Top Five Tuesday — Top Five (Or Six) Paths To Productivity, 21st Century Style

We all have deadlines, but then again, we all have distractions, too.

So what are some ways in the digital age to increase productivity, in ministry and otherwise?

Here are five that are helping me:

1.Screen off, music on.  I realized on Monday night that I got more done in 90 minutes at home while sitting in the dining room listening to Bob Dylan’s Oh Mercy than I had in about four hours at my office.  Why?  No screen.  No emails, no Facebook, no Twitter, no . . .  Just pen, paper, bible, and Ring Them Bells

2.Least favorite thing first.  Get the tough, life-draining stuff out of the way early in the day.  That way, the rest of it can be more life-giving.

3.Plan the day ahead the night before.  If you wait until you get to your work station to plan your day, you’re already behind.  Reserve five or ten minutes at day’s end to plot your tasks for the next day.  Incidentally, this is why I write almost all my daily blog posts the night before they publish.

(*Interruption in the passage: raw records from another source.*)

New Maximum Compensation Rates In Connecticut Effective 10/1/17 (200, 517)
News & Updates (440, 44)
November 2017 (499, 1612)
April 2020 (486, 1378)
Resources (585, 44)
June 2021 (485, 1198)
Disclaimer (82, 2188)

4.For your non-work related reading, read non-work related stuff.  It will help you work MORE.  I’ve told many of you before that I very rarely read books on ministry and preaching.  And yet the novels and the histories that I do read end up shaping my series and messages as much as anything else except the bible.  Just recently, Ann Patchett’s Commonwealth and Jonathan Safran Foer’s Here I Am have given me about a year’s worth of sermon nuggets . . . and they were terrific reads along the way.

5.Small Doses Of Your Device.  You can look busy while on your mobile device.  But more often it is a distraction disguised as productivity.  Remember: people survived pretty well before 2007 and the release of the iPhone.  Somehow.

6.Don’t enter Facebook political arguments.  Especially if you are a United Methodist preacher.  Please, dear God, especially if you are a UM preacher.  Better yet, don’t even read the lengthy argument strings already posted.  They may tempt you to chime in and the world (and the church) doesn’t need another opinion.